Table 2 compares the results of pulmonary function tests between two groups. As seen, pulmonary function indexes including VC, FVC, FEV1 in the exposed group was less than the unexposed group, but the differences for FVC and FEV1 indexes were statistically significant (P<0.05). Besides, FEV1/FVC mean in the unexposed group and the exposed group was almost the identical.

Table 2. Comparing respiratory functions of photocopy workers and the unexposed group .

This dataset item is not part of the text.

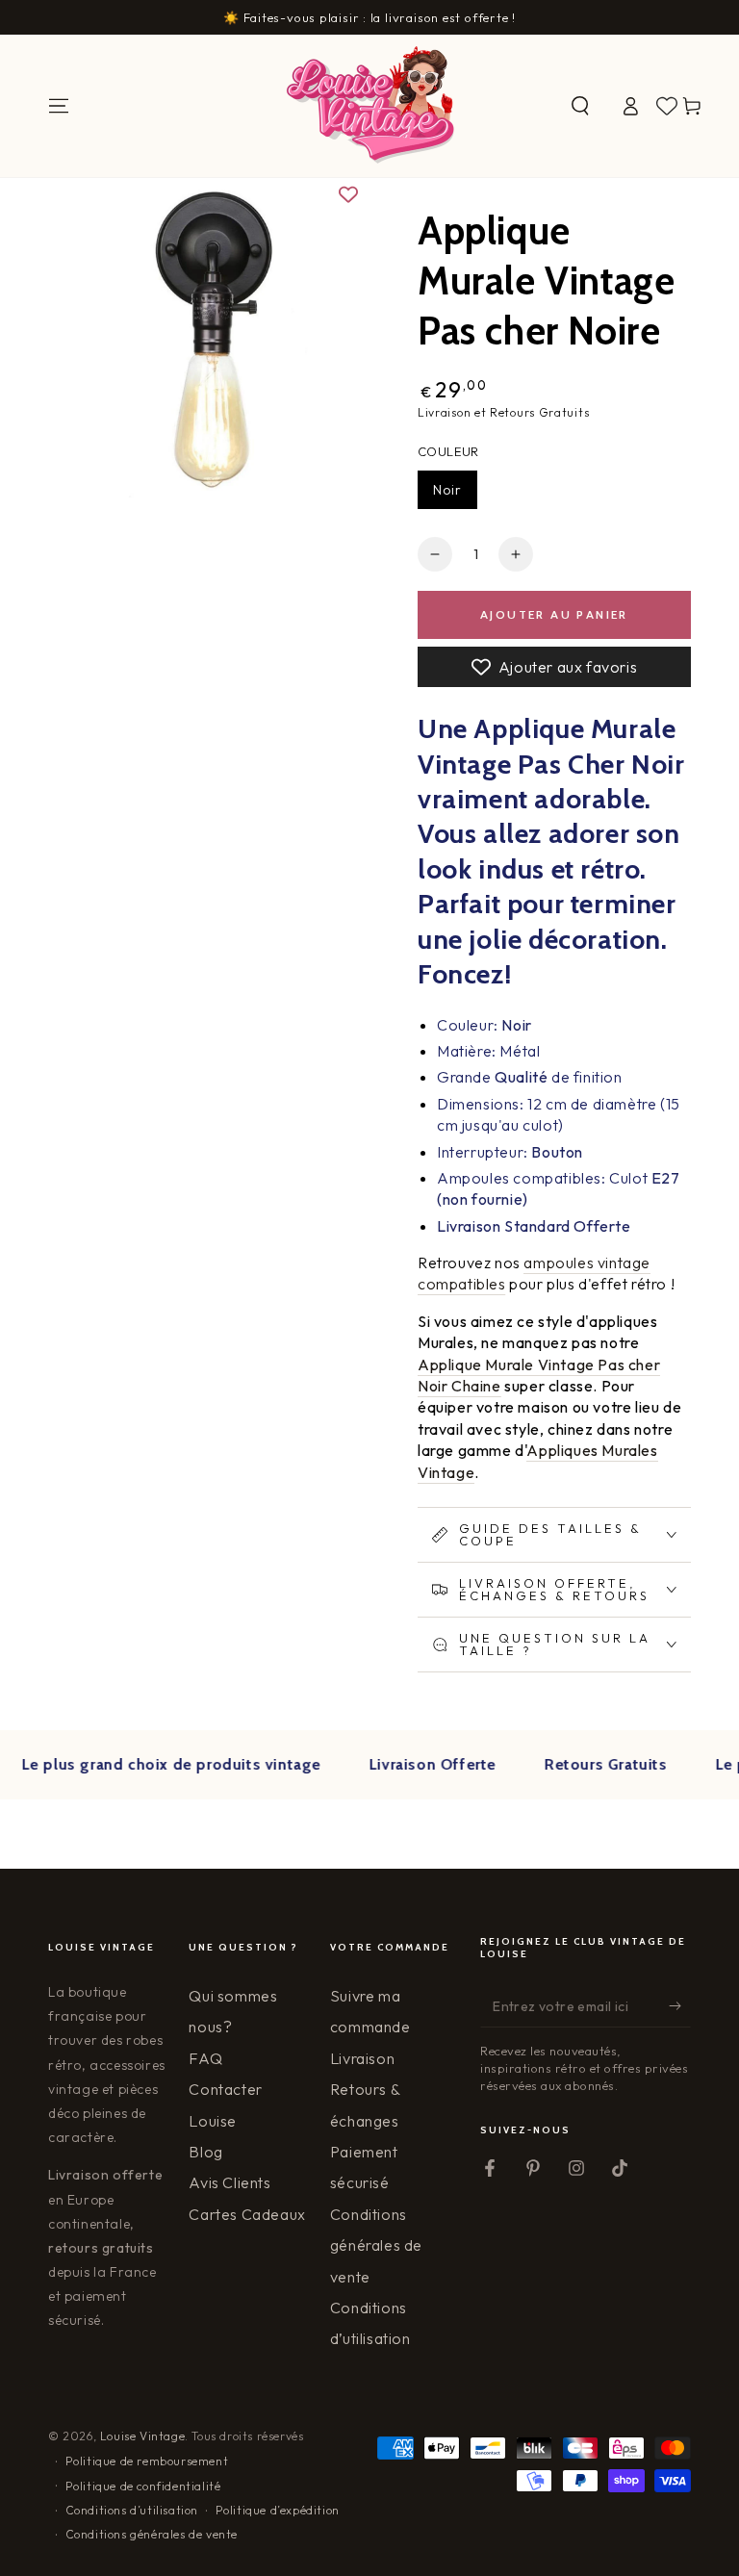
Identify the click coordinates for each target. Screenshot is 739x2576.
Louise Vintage (142, 2436)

Demographic characteristics Unexposed group (n=114) Exposed group (n=150) P value
Mean SD Mean SD
Vital Capacity(VC)% 85.64 9.21 83.21 11.51 0.065
Forced Vital Capacity(FVC) % 90.52 9.30 86.93 12.53 0.008
Forced expiratory volume in 1 second (FEV1) % 91.13 9.62 87.04 12.80 0.003
FEV1/FVC% 84.78 4.63 84.97 07.24 0.790

Comparison between the respiratory symptoms in both groups can be found in Table 3. The prevalence of all symptoms except asthma, were more common among photocopy and printing workers rather than the unexposed group, although the result of Chi-square test showed that only the prevalence of cough and wheezing in photocopy and printing workers was significantly more than the unexposed group (P<0.05) and other prevalence of symptoms between two groups was not significantly different.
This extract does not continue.